Great Mills High School offers Advanced Placement courses in subjects including English, mathematics, science, social studies, world languages, art, and computer science. The school also houses the high-school portion of the St. Mary's County Public Schools STEM Academy, which is offered to students across the school system and is located at Great Mills High School and Spring Ridge Middle School.

The STEM Academy curriculum includes science, mathematics, technology, engineering, research classes, a culminating capstone project, and opportunities for internships and research. St. Mary's County Public Schools identifies the school's proximity to Naval Air Station Patuxent River and the local technology corridor as part of the program's location rationale. Advanced Placement courses, including AP Capstone courses AP Seminar and AP Research, are incorporated into the high-school STEM sequence.

Other academic programs and resources listed by the school include fine arts, NJROTC, social studies, world languages, yearbook, and a college and career center.

==Demographics==

As reported by the school, Great Mills High School has an enrollment of 1,804 students. The student body is reported as 37% White, 35% African American, 13% Hispanic, 3.4% Asian, and 10% two or more races. The school also reports that 37% of students receive free or reduced-price meals and that 11% of students are students with disabilities.

==Student life and athletics==

Great Mills High School athletic teams are known as the Hornets. The school is listed by the Maryland Public Secondary Schools Athletic Association and competes in the Southern Maryland Athletic Conference. Sports listed by the school's athletic website include football, basketball, baseball, softball, soccer, lacrosse, volleyball, swimming, tennis, golf, indoor and outdoor track and field, cross country, cheerleading, and field hockey.
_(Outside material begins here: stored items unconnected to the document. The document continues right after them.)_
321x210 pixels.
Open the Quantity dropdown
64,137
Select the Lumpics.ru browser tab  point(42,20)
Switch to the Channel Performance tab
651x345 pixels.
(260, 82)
Student organizations listed by the school include marching band, chorus, Computer Science Honor Society, The Hornet Press, Lighthouse Productions, National Art Honor Society, National Honor Society, Spanish Honor Society, Student Government Association, Stingers Buddies, and Tri-M.

==2018 shooting==

On March 20, 2018, a shooting occurred at Great Mills High School before the start of classes. Seventeen-year-old student Austin Wyatt Rollins shot 16-year-old Jaelynn Willey and 14-year-old Desmond Barnes in a hallway. Willey later died, while Barnes survived.

Rollins was confronted by school resource officer Deputy Blaine Gaskill. Investigators later said Rollins died from a self-inflicted gunshot wound at about the same time Gaskill fired a shot that struck Rollins in the hand. Authorities said Rollins had targeted Willey after the two had recently ended a relationship.

==Notable alumni==

- Clifford Dukes – former professional football defensive lineman.
- Roy Dyson (class of 1966) – former U.S. Representative and Maryland state senator.
- Tanya Hughes (class of 1990) – high jumper, member of the 1992 United States Olympic team, and four-time NCAA champion at the University of Arizona.
- Toby Morse (class of 1988) – vocalist of H_{2}O.
- John F. Slade III – former Maryland delegate and District Court judge.
- Tubby Smith (class of 1969) – college basketball coach.